* TO DO *
Rewrite the stretch of the records from the start through the line containing "tap(1118, 371)" as a numbered list, leaving out blank lines.

☆ ☆ ☆ ☆ ☆ ☆ ☆

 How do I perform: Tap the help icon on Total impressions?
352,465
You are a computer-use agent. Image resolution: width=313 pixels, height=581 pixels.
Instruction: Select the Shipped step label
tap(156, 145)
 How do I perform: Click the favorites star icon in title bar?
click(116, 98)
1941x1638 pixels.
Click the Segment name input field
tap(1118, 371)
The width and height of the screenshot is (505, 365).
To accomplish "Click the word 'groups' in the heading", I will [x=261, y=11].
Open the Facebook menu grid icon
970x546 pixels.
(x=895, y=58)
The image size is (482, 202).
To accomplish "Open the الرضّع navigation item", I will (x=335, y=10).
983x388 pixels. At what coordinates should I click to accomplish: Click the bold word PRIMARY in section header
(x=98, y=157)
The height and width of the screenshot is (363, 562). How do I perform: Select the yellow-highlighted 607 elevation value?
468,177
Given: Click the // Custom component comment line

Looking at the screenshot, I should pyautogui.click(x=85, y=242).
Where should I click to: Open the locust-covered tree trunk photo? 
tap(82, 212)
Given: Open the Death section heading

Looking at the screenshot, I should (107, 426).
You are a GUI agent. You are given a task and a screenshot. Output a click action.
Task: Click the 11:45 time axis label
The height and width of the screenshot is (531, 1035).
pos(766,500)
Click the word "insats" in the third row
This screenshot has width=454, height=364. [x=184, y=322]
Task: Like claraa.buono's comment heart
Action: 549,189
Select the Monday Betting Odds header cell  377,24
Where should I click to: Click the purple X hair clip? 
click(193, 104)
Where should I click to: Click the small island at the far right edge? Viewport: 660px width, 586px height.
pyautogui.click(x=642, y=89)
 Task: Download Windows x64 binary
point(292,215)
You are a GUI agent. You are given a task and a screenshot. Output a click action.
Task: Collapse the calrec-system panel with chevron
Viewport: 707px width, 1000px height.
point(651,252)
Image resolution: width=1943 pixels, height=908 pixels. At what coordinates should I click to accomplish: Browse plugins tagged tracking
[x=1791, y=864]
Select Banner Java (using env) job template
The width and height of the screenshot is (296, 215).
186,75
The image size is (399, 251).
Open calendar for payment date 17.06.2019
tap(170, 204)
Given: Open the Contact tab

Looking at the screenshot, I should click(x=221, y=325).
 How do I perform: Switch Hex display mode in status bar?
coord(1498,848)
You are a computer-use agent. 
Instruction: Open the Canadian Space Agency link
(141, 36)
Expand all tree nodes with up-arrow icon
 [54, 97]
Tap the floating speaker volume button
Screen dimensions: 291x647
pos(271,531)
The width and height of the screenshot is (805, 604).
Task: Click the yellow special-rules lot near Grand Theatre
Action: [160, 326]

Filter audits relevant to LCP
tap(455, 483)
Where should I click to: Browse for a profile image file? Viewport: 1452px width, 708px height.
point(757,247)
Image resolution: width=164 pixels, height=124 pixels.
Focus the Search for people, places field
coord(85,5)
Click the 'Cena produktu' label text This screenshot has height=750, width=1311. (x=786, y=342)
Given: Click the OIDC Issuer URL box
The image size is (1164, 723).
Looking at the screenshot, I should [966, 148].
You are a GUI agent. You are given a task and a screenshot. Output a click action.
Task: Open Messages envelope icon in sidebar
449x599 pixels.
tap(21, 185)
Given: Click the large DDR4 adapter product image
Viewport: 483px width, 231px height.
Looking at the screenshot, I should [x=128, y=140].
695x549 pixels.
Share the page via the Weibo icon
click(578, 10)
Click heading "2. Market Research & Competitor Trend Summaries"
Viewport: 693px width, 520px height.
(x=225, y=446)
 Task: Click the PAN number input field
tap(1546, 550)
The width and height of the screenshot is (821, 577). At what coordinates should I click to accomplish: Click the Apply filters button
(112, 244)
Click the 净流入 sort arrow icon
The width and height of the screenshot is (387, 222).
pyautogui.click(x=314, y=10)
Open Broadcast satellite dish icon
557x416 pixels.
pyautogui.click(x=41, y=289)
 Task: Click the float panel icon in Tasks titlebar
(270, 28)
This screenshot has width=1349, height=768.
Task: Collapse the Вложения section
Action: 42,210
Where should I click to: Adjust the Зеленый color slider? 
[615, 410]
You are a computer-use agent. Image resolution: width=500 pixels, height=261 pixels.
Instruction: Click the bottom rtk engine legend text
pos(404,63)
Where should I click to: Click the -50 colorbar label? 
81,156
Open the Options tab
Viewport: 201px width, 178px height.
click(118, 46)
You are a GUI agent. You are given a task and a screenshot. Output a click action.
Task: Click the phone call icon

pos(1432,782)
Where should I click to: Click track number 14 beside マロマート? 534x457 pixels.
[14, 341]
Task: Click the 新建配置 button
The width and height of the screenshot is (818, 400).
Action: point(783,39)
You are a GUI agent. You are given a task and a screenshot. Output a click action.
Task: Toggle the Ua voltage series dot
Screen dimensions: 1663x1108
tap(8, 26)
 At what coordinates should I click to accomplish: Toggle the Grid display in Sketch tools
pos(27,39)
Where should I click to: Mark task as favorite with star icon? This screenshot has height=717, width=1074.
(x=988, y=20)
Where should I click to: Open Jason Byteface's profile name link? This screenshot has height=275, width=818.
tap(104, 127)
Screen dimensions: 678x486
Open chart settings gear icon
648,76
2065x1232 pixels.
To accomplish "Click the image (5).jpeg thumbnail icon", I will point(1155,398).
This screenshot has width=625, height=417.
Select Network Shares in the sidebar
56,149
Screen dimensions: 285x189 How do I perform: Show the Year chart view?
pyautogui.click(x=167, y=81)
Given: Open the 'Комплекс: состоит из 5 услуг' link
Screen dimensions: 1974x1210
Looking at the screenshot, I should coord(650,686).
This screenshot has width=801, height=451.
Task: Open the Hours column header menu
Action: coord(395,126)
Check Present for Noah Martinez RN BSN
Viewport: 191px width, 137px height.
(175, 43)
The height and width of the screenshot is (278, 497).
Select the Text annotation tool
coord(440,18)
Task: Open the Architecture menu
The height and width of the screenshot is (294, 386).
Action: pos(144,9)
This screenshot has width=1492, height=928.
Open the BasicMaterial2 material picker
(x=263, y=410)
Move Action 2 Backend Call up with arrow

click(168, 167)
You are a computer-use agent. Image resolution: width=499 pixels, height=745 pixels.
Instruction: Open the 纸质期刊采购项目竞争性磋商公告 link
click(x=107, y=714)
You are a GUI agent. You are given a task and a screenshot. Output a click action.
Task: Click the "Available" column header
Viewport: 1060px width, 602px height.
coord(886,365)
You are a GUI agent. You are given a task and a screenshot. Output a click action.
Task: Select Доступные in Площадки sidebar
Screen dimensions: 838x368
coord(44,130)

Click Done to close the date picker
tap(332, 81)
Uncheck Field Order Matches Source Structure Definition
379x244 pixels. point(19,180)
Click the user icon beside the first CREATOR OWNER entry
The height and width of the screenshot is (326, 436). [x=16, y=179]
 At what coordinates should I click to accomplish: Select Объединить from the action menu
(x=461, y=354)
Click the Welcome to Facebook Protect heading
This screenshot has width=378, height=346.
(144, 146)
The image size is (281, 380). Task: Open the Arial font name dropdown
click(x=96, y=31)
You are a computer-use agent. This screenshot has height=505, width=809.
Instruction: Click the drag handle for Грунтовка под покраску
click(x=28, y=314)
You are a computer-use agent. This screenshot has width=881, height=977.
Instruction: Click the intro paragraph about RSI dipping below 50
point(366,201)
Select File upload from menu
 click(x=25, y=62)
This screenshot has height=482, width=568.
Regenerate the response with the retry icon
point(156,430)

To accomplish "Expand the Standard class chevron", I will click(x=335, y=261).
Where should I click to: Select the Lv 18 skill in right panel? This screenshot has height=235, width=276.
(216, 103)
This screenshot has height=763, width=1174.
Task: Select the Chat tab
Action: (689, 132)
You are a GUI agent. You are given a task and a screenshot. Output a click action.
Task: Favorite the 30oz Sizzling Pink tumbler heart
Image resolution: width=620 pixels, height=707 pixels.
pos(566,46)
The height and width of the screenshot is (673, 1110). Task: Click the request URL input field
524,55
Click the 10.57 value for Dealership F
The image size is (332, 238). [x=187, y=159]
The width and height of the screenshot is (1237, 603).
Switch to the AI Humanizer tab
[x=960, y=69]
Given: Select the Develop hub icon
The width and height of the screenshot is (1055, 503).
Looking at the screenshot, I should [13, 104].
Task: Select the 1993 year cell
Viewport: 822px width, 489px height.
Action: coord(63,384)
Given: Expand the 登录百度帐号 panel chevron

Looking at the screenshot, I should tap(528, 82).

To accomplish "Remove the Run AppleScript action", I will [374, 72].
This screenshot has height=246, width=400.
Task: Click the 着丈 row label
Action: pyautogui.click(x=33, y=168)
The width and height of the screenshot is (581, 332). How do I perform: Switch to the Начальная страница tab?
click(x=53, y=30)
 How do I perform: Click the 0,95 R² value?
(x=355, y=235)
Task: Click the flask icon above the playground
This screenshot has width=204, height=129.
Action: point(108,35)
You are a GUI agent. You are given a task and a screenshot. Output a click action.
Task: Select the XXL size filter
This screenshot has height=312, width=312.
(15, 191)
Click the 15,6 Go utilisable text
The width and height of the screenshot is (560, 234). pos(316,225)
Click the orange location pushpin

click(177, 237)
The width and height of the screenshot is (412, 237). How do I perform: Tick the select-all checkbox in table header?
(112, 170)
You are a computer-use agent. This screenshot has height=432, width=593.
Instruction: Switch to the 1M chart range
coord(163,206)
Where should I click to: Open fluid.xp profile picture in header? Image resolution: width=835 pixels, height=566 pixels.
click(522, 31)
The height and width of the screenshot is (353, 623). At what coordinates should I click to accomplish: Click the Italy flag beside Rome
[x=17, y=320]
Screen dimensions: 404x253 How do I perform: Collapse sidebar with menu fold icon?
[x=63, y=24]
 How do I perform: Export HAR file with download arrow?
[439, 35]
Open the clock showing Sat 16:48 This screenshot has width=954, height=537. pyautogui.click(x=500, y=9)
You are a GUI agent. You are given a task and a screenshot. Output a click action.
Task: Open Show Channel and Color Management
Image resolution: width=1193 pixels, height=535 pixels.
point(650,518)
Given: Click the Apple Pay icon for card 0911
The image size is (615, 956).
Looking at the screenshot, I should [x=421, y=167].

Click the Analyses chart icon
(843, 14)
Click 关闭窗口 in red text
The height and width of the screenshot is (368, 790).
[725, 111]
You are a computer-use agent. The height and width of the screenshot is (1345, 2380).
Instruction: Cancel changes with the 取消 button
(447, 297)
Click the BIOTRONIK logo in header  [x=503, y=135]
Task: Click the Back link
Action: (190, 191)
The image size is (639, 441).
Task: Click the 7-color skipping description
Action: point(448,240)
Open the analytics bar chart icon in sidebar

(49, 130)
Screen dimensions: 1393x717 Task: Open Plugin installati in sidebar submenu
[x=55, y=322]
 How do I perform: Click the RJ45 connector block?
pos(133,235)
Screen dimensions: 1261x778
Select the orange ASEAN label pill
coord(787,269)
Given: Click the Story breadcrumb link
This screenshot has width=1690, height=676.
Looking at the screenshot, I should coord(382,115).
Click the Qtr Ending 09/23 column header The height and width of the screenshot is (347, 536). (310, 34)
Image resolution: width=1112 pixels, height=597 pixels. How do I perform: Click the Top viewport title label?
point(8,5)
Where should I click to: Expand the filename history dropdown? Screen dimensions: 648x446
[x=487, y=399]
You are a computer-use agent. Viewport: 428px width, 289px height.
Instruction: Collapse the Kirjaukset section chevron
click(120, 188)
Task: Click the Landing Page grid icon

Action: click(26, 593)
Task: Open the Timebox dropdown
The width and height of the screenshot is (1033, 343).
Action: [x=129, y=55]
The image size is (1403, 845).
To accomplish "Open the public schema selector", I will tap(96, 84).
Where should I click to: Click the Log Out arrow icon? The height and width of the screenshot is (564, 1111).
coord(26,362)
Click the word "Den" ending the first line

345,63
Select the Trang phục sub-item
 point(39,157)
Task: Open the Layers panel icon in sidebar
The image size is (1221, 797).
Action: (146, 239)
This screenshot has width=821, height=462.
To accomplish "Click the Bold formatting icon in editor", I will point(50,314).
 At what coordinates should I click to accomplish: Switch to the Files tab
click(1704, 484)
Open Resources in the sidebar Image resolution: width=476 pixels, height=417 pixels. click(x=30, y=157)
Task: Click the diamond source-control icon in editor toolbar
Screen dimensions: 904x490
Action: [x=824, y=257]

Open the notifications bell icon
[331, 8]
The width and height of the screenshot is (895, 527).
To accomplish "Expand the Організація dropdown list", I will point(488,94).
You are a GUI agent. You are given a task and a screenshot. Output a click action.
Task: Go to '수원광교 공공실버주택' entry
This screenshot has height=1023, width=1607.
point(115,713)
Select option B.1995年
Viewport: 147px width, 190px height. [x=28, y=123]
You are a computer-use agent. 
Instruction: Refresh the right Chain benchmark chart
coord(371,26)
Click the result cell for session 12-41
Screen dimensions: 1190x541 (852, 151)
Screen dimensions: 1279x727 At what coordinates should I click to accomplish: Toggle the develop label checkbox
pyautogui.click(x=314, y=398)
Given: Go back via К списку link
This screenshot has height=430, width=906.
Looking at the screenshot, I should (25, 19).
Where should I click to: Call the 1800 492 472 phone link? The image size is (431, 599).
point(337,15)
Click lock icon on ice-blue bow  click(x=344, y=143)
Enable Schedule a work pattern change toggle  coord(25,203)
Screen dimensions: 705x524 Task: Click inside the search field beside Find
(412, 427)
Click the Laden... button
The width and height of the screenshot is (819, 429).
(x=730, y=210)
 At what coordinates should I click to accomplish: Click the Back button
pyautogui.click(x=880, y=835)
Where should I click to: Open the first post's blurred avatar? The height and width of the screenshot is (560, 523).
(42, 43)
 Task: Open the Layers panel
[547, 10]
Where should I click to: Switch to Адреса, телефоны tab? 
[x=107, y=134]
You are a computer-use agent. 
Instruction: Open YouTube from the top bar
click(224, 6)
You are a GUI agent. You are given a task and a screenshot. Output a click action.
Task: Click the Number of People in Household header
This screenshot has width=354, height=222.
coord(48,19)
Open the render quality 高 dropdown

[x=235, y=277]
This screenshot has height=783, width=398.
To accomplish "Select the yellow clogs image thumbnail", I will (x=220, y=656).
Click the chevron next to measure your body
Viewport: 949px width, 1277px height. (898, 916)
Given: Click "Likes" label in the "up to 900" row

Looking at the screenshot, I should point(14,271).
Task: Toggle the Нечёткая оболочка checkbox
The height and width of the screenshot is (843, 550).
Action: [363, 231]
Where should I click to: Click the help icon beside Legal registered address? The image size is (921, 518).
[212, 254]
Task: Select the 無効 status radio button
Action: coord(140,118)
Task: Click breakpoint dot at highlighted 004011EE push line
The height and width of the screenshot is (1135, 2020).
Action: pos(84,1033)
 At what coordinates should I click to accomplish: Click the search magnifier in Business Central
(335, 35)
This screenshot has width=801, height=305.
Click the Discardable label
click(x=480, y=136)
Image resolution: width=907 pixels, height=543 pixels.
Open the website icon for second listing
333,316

☆ ☆ ☆ ☆ ☆ ☆ ☆

* COMPLETED EXERCISE *
1.  How do I perform: Tap the help icon on Total impressions?
2. 352,465
3. You are a computer-use agent. Image resolution: width=313 pixels, height=581 pixels.
4. Instruction: Select the Shipped step label
5. tap(156, 145)
6.  How do I perform: Click the favorites star icon in title bar?
7. click(116, 98)
8. 1941x1638 pixels.
9. Click the Segment name input field
10. tap(1118, 371)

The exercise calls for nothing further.